The decadent fried polenta cake is served on pureed kabocha squash. (PHOTO: LAUREN KRAMER)
Our final dish was the fried polenta cake ($18, above), served on pureed kabocha squash with miso, king oyster mushrooms, Parmesan, oat crumble, and turnips. It was a decadent culinary sensation, a melt-in-your-mouth dish that represented the perfect cross between entree and dessert.
Around us, folks were sharing cheese plates with an assortment of nine different cheeses, and charcuterie that included house-made pork and duck rilette, chicken liver parfait with saffron and pear chutney, and elk and juniper salami. The wine and beer menu is all B.C. product, a great showcase of local talent.
Paul Finlay, exec chef at Gudrun. (PHOTO: LAUREN KRAMER)
“We also have a supper club once a month,” a very modest Finlay informed us. (The piano, by the way, was donated by a fisherman friend and relocates to Gudrun’s back wall in the early hours of morning. When Finlay’s not cooking you might find him on the ivories, playing Bach and Chopin—but never for an audience.) For the supper club he puts together a six-course menu ($70 per person) with whatever’s in season at the time. In good weather Gudrun can expand its seating to an outdoor table artfully built around a large tree in the small courtyard that separates the restaurant from Moncton Street and seats an additional 18. This time of year, though, peak capacity is 40 guests.
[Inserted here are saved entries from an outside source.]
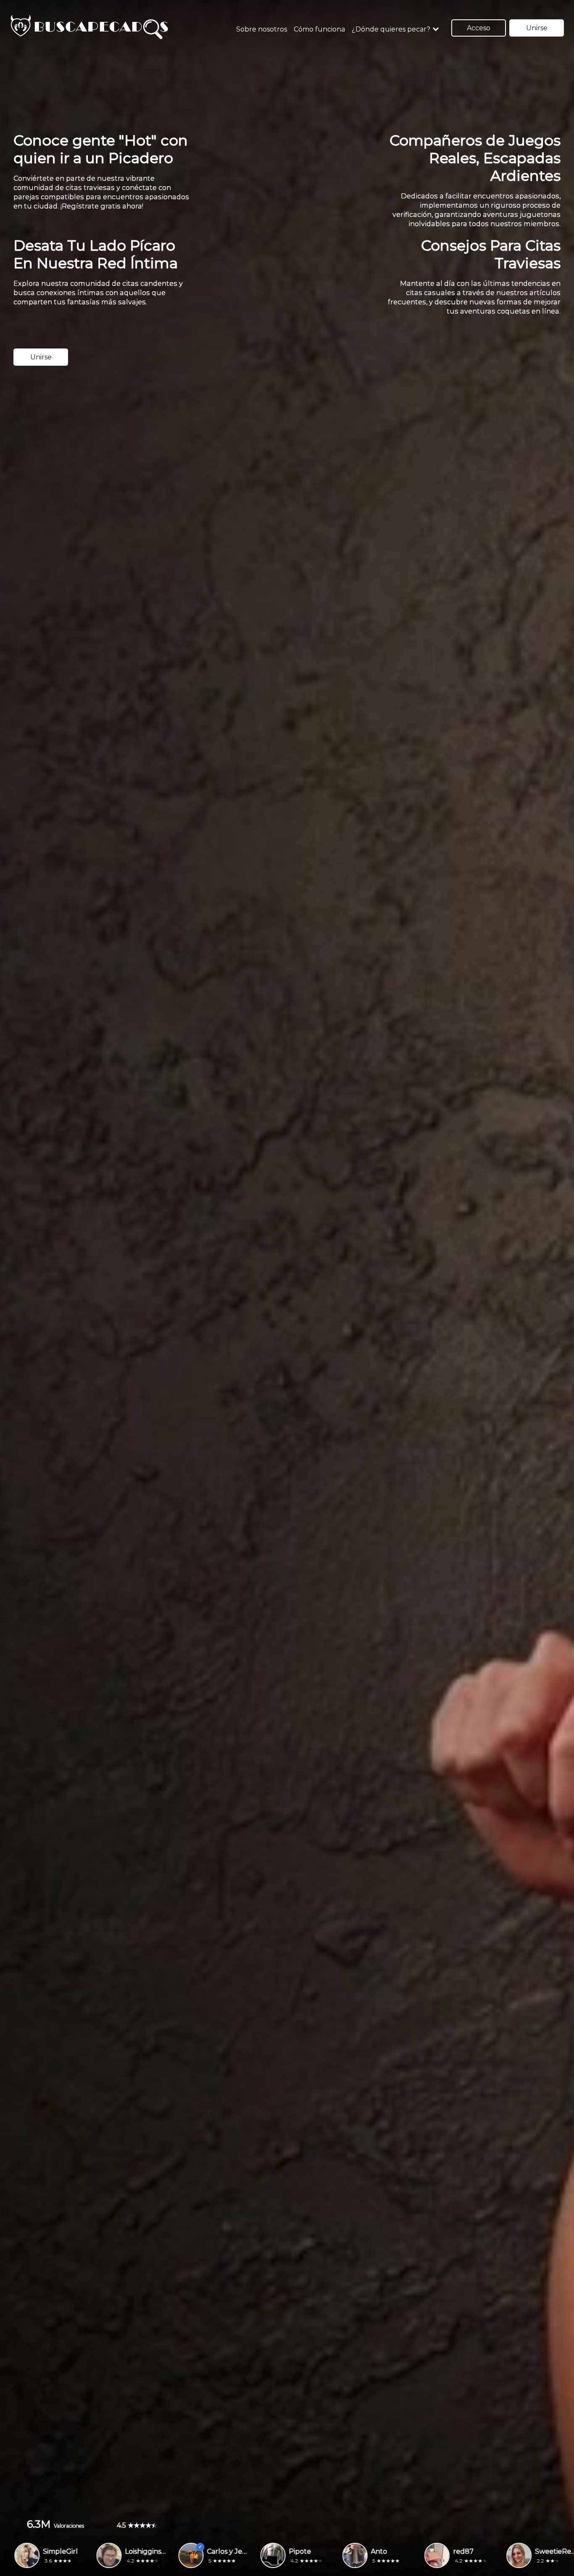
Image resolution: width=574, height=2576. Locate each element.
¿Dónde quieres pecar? (391, 29)
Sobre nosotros (261, 29)
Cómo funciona (319, 29)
If you have space for dessert and a sweet tooth, don’t leave without trying the sticky toffee pudding ($9), a menu staple that tastes as good as it sounds. If our meal was anything to go by, it’s unlikely anything on Gudrun’s fresh sheet menu will disappoint.
Gudrun is open Tuesday through Saturday, 5:30 to midnight. Info: 604 272-1991 or Gudrun.ca.
Editor’s note: Gudrun’s sous chef is Christian, not Alex, as previously reported.